This weekend I did something that I haven't done in a very long time - actually, ever. I ran a marathon without anyone to schlepp for me. In fact, I had no one to even travel with or meet up for the weekend. I don't know that I'll ever do that again. I know some runners can do that, but it didn't work for me. While I don't need someone riding alongside of me throughout the race, having someone to run TO makes a big difference.
Anyway, the weekend started rough. Mike was shingling the shop, so he couldn't come along. I forgot my race packet which I discovered when I was just past the Minnesota border, so I had to turn back. That threw me off. My room was still good, and I had my normal hotel, but I wasn't feeling all that confident.
So I went and picked up my packet. I at least had a good race number - all of my favorites: 3, 7, 11. That should have been a good omen. But again, I was just feeling nervous.
I went downstairs to TGIFriday's for my standard pre-race meal. I ate at the bar because I didn't want to take up a table. The bartender was very nice and introduced himself, shook my hand and then brought me a cup of hot water so I could put my hands around it and warm up. He was very nice. I ate half my meal so I'd have something Sunday for after the race.
The meal was good and the hot water did help my hands. I went back upstairs and laid out my clothes. Of course I brought several options and would determine in the morning what I was going to wear. The weather was iffy. It was cool, which is normally nice to run in, but also possibly a little damp. And since I haven't been training I wasn't really ready for any of it.
The next morning I got up, more nervous than I have ever been for a race - even my first marathon. This one I just wasn't sure what to expect. I got my standards together, checked the weather, checked for extra essentials since I was on my own, and got ready to go. I took my obligatory picture, too.
I decided to go with the black t-shirt over top of my standard green top, just because it seemed a bit cool. I also had my headband for my ears. I figured if I had to lose either one, that would be okay. I ended up keeping both.
I rode the train and got to the Dome with plenty of time to get ready, and to be more nervous. TMI moment - I think I pooped more this morning than I ever have before a race. Actually I know that to be true.
I called Mike around 7:30, before I headed to the corral and I was a mess. I probably should have just turned around and went back home at that point, but my Scandinavian stubbornness won out. As I cried into the phone to Mike, he did his best to motivate me and tell me how awesome I am. If only I had believed it.

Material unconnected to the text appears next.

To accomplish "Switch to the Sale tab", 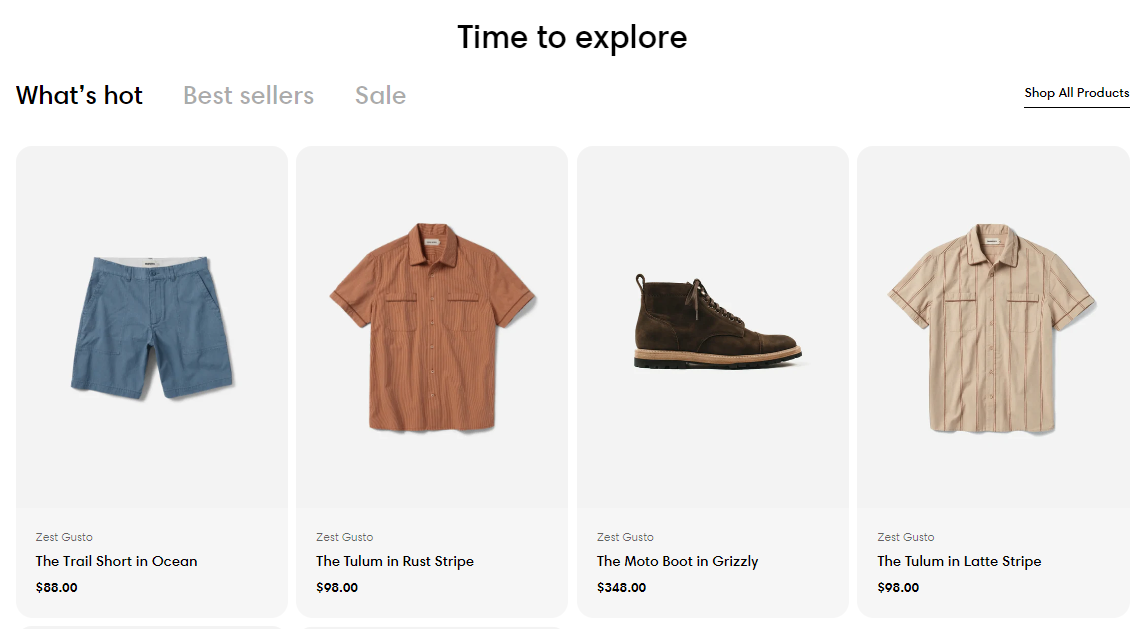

I stood in the corral and despite the sun, I was cold. I was tense and shivering for the 20 minutes prior to getting to start. I took off slow, not in a hurry at all - just wanting to keep steady. I did really well until mile 5 when I tripped and fell, doing an awesome drop and roll. I got back up and started running again while a race guy came up and asked if I was okay. I said, yes, though my hands, leg and pride were stinging. He encouraged me to keep going and I did...for 100 feet before I had to stop and walk. That fall did not do well for my left side. I'm thankful I didn't take anyone else out in the midst of it all.
That started the downhill slide. Once I start walking, I'm screwed, and I know it. I kept up my momentum, mostly using the sweep bus as my motivation to keep ahead of it - and I did well until mile 23. The van ahead of the bus came up and kept me company for awhile. I tried to encourage them to just stay with me so I could finish on time, but they said they couldn't. I tried to tell them they could, they were just choosing not to. But by this time I knew the inevitable. My right knee was screaming at me, my left thigh was throbbing from my fall my back was sore from all the time I spent tensing up while shivering, and my heart just wasn't into it anymore. I did my best to run a bit as I could until my knee screamed out in pain, then I'd walk. It was kind of a lost battle and I had no one to help me through, but me.
I did finish about 20 minutes over and didn't get a medal, but I did talk the guy on the bus back to the train into letting me take a picture of his so I could at least pretend I earned one.
The bad thing with that is that another guy heard and offered to give me his because he thought it was my first marathon. When I said it was my fifth, then he retracted, which I don't blame him. I didn't earn the medal - but I have a picture which will work for me.
Once I got back to my room I fell apart in tears. I took an ice bath for my knees, checked out my awesome bruise on my thigh, and then took a shower. I felt like a failure and the big thing is it's my own fault. I know I didn't train but I thought I could still get by. Stupid me.
I'm seriously reconsidering running this one next year. I think, for one thing, I need a break. I love my marathons, but maybe I need to just focus on half's for awhile. I need to get into better training patterns, especially running more and to do that I have to get over the whole "I live in the country and there's no where to run" mentality. While this is true and it was much easier to train in the city when I lived downtown, I still can train. I can drive into town and run the paths. I could park downtown and run my hills. I just need to make that a priority and make the time to do it. Until I get my mind set to do just that, I have to realize that my results aren't going to be great.